El presente está encantador

Recital de Skay Beilinson (guitarra), con Javier Lecumberry (teclados), Claudio Quartero (bajo), Oscar Reyna (guitarra) y Topo Espíndola (batería). El sábado, en Scombrock, en José C. Paz.

Autor: Diario La Nación, 16 de mayo de 2006. Por Sebastián Ramos

Nuestra opinión: muy bueno

El tiempo suele regular a su antojo la memoria y el olvido, construyendo imágenes nítidas o difusas según la capacidad de interacción entre estas variables que parecen abarcarlo todo en el presente de la vida moderna. Allí, en ese juego interminable, adorable y vital, es donde mejor se encuadra el concierto que Skay Beilinson ofreció el último fin de semana en un local de José C. Paz, en la provincia de Buenos Aires.

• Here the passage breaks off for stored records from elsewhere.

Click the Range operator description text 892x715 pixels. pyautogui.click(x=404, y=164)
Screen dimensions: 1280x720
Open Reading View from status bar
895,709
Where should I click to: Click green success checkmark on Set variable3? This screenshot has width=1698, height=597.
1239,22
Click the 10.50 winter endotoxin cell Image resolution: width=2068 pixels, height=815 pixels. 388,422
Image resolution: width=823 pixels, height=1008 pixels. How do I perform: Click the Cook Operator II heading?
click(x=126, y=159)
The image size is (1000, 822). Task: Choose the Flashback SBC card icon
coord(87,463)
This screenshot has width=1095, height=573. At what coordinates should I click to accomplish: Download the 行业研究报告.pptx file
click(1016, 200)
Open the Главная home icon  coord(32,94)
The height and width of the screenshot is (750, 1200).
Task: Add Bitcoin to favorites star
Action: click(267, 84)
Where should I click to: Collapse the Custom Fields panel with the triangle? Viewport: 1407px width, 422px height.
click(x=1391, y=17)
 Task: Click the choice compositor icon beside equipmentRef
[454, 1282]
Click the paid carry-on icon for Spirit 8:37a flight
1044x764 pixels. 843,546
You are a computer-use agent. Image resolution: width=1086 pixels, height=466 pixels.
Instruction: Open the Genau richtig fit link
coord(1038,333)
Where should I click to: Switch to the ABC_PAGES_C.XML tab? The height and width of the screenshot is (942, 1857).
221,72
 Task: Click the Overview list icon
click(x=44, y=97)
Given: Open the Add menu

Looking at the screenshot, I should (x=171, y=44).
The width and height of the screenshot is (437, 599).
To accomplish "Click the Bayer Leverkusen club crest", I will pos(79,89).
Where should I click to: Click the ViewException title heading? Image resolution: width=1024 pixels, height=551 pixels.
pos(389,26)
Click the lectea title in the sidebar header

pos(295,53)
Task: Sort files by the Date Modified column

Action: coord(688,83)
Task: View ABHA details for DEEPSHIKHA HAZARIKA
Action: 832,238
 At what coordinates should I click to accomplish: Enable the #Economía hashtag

Inmerso en un período de ausencia de los escenarios porteños (más de un año y medio), el guitarrista de Patricio Rey y sus Redonditos de Ricota encontró en este partido bonaerense un refugio donde atrincherarse a gusto y desde donde se permite seguir aceitando esa máquina en la que se ha transformado la banda, que ya no acompaña, sino que forma parte del todo artístico (situación que el mismo Skay reveló que se había trasladado también a la composición del nuevo material).

Cuando la figura lánguida, de anteojos y vincha reglamentarios, se encorva por primera vez en la noche del sábado sobre la guitarra que cuelga de sus hombros, la memoria, engañadora, dispara postales del pasado que quizá nada tengan que ver con lo estrictamente musical, pero que se adhieren visualmente apoyadas en las coordenadas espaciales y estimuladas por las temporales. Será la emoción, serán los recuerdos o las costumbres, pero lo cierto es que eso que alguna vez se autodenominó el espíritu de Patricio Rey parece estar más presente que nunca en los conciertos del guitarrista.

«Muy buenas noches, bienvenidos al show. Hoy les prometo un poco de felicidad, ja, ja, ja», canta Skay en elegante y cordial saludo inicial y durante dos horas se ocupará precisamente de ello. El público, de notorio recambio generacional y por lo tanto desligado del factor nostalgia, agradecido hasta las lágrimas, sin la necesidad de que esto sea una metáfora.

«No tengo patria ni tengo ley; no tengo nombre ni adónde ir, no tengo historia, no tengo Dios; ésta es mi gloria, mi cielo, mi infierno, mi suerte.» Skay vive aquí y ahora, y este infierno rockero bonaerense le sienta de maravillas. Esta banda que giró por el interior en los últimos doce meses recoge los frutos en escena y certifica aquella regla de oro del rock universal: una banda se hace tocando y se supera… tocando más.

De allí que nuevos arreglos para las canciones de ayer y de hoy se sucedan con naturalidad, en un grupo de músicos en constante búsqueda y, por supuesto, de allí también que el sonido de la banda le pase por encima de manera compacta a la audiencia enardecida. Definitivamente, por tozudez, potencia y justeza, este equipo juega en otra liga que el resto de los rockeros mortales.

A nadie extraña entonces que el engranaje y la comunión musical resulten tales, que les permitan a los músicos estrenar un tema del futuro tercer álbum de Skay, una situación en extinción dentro del aspecto más conservador del rock de acá. El riesgo como marca de fuego de un pensamiento que muta y se mueve, pero que se mantiene firme en aquella fundacional condición. «A navegar el abismo, a navegar el silencio, a navegar tempestades, con la proa en el Norte y la cruz en el Sur.»

Canciones del primero y del segundo disco («A través del mar de los Sargazos» y «Talismán») son coreadas como clásicos atemporales y el concierto apenas habilita un espacio para un puñado de himnos ricoteros (todos ellos en, una vez más, obligada versión trastocada, aggiornada por el tiempo y rápidamente reconocida por la memoria): «Caña seca y un membrillo», «Nuestro amo juega al esclavo», «Todo un palo», «El pibe de los astilleros», «Ji ji ji».

El tiempo es veloz y el show un abrir y cerrar de ojos. La memoria y el olvido bailan una danza peligrosa, pero feliz al fin, sin la necesidad de imponerse una sobre la otra, intercambiando sus roles de amo y de esclavo. En ese universo parece vivir cómodamente Skay arriba del escenario, sin traicionar su pasado (olvidándolo y recordándolo a su antojo), pero con el cuerpo y el alma apostados a un presente sin precedentes. Sí, claro, volver a ver a Skay en un espacio como Scombrock, es un privilegio y también un lujo de estos tiempos.